Journal

Justice and Mercy

Good News About Justice

Just over one year over a year ago, The Falls Church Anglican did a four-week sermon series on justice.  Kicking it off with the sermon above, I reflected on the Christian’s privilege of being able to work for justice, and also how God was putting on the church’s heart what’s on his heart in a new and powerful way.  I think, tomorrow, in the company of thousands of Christians at The Justice Conference in Philadelphia, I’ll see this first hand, and even better, feel it.

If God does justice, God’s people get to do justice. It’s our calling because it’s God’s nature, and because of that, God is committed to helping his people live faithfully into our calling. He does this in a couple of ways. One is the Bible, another is by raising up prophetic voices, and another is to send the Holy Spirit to put on the hearts of his people the things that are on his heart. And friends, we are living at a moment when all these three things are actually converging, and God has been putting his heart for justice on our hearts in a new and fresh and powerful way.
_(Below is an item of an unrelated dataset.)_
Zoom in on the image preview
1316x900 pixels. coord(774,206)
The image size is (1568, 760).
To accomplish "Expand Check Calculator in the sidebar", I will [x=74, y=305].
In the last thirty years or so, we’ve been a beneficiary of what God’s been doing in the evangelical church to put on our screen what’s on his screen. And The Falls Church has had a role in this, among many ways, but one of them is when a couple of our members including Rick Campanelli and Gary Haugen launched the International Justice Mission in the mid-90s. And Gary reflects, looking back at that time, in an article called, “The Church on a Justice Mission.” It was written by another friend of ours, Amy Sherman, in Books and Culture in the summer of 2010. Gary calls what’s happened in these decades “a sea change.” Here is an excerpt from Amy’s book:

“‘When it comes to talking about justice, the whole evangelical landscape is different today,’ Gary Haugen says. Looking back to the mid-1990s, when IJM was being dreamt up, Haugen recalls, ‘there was no teaching on this. I’d heard thousands of sermons by then in my Christian life and not one on justice. There were no books… Today the obstacles of going into the church and speaking about injustice have been almost entirely removed from mainstream evangelicalism.’ God has a plan for fighting injustice in the world, Haugen often says, and ‘it’s us.’ That message has resonated, and he is excited that ‘there’s a whole generation of young Christians for whom the Gospel in the absence of justice is just not interesting or compelling or tolerable.'”

Now that’s the Christian press picking up this sea change. Right around the same time,  Time magazine observed the very same trend about justice and put it in a long article: “A remarkable cultural shift has taken place [over the past decade] among young Evangelicals that has surprised even longtime observers.” One of the longtime observers was our own Mike Cromartie, whom they quoted in the article. They called him and said, “What’s going on here?” He rightfully chalks up some of it to the continuing crumbling of the wall that divides the secular and the sacred.

Friends, we live in exciting times in the church. God is up to a lot that we can see, and he’s up to much more that we cannot see yet.